• [EXERCISE TASKS]:
**1)** Using the article on the Larson brothers below, decide whether each statement agrees with it, answering yes or no and quoting the deciding words: (a) August Larson became president of the company in 1901. (b) Robert Maurer is known to have built instruments himself. (c) The Larsons made three prototype electrics for Les Paul in 1934.
**2)** Summarize the article on the Larson brothers below in two sentences.
**3)** Copy out the passage of the article on the Larson brothers below, from "The Larsons were" up to and including "altered at will.".

• [SOURCE TEXT]:
Maurer, Prairie State, & Larson Brothers
RARE BIRD by George Gruhn
WHEN CONSIDERING fine acoustic steel-string pre-World War II American guitars, names such as Gibson, Martin, and Epiphone come immediately to mind. Each turned out thousands of instruments a year. In contrast to today, there were very few private makers whose work equalled the quality of the large companies. Two well-known private builders of exceptional instruments of that period were D'Angelico and Stromberg. Another distinguished name, though maybe not as well known, was the Larson brothers of Chicago.
November 1984, Guitar Player
Carl and August Larson were Swedish immigrants who went to work for the Robert Maurer Company just before the turn of the century. Maurer was a music teacher in Chicago who established the Maurer Instrument Company, but it is not known whether he actually built instruments himself. In 1901, August Larson took over the company as president, with himself and Carl as the only two employees. They kept the Maurer name, but built instruments under the names WLS, Dyer, Euphonon, Stahl, and Prairie State, as well. Their two-person shop produced an amazing number of instruments, although their total output was, of course, small in comparison to that of the big companies, so there are not many Larson brothers instruments available today. Most of these tend to turn up in the Chicago area.
To my knowledge, the Larsons made mandolin-family instruments and guitars almost exclusively, although they made some tiples, harp guitars for the Dyer company, and three prototype electrics custom-ordered by Les Paul in 1934. I have seen only one catalog of Maurer and Prairie State instruments, which dates from the early '30s, offering a line of mandolins and flat-top guitars as well as detailing several of the unique features of their construction. Larson guitars were among the earliest actually designed for steel strings.
The Larsons were quite innovative in design and construction, especially in bracing and reinforcement of their guitars. The larger top braces were often laminated for strength, and their Prairie State line had steel reinforcement tubes from the neck to the end block, as well as a "straining rod " that ran from the end block through the neck block and outside to wrap over the heel! They also built some of their student models with adjustable bridge saddles and necks so that the string height could be altered at will.

• [DATA]:

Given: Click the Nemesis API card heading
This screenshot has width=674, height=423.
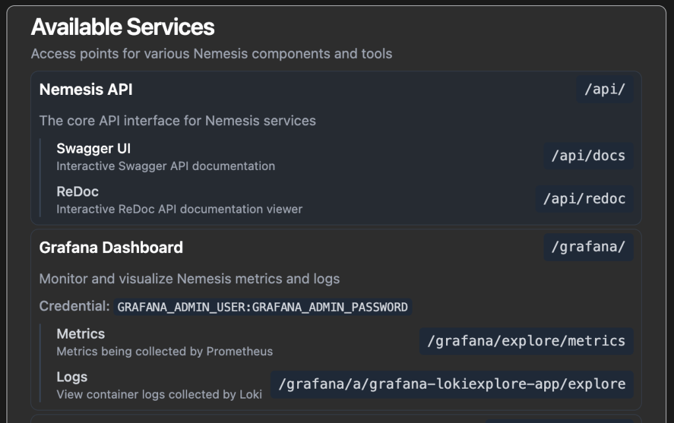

• [SOLUTIONS TO THE TASKS]:
**1)**
(a) Yes: "In 1901, August Larson took over the company as president"
(b) No: "it is not known whether he actually built instruments himself"
(c) Yes: "three prototype electrics custom-ordered by Les Paul in 1934"

**2)** Carl and August Larson, Swedish immigrants in Chicago, ran the Maurer company from 1901 as its only two employees and built almost exclusively mandolin-family instruments and guitars under several names, including Prairie State. Their guitars were among the earliest designed for steel strings and showed innovative bracing and reinforcement, such as laminated top braces and steel reinforcement tubes in the Prairie State line.

**3)**
The Larsons were quite innovative in design and construction, especially in bracing and reinforcement of their guitars. The larger top braces were often laminated for strength, and their Prairie State line had steel reinforcement tubes from the neck to the end block, as well as a "straining rod " that ran from the end block through the neck block and outside to wrap over the heel! They also built some of their student models with adjustable bridge saddles and necks so that the string height could be altered at will.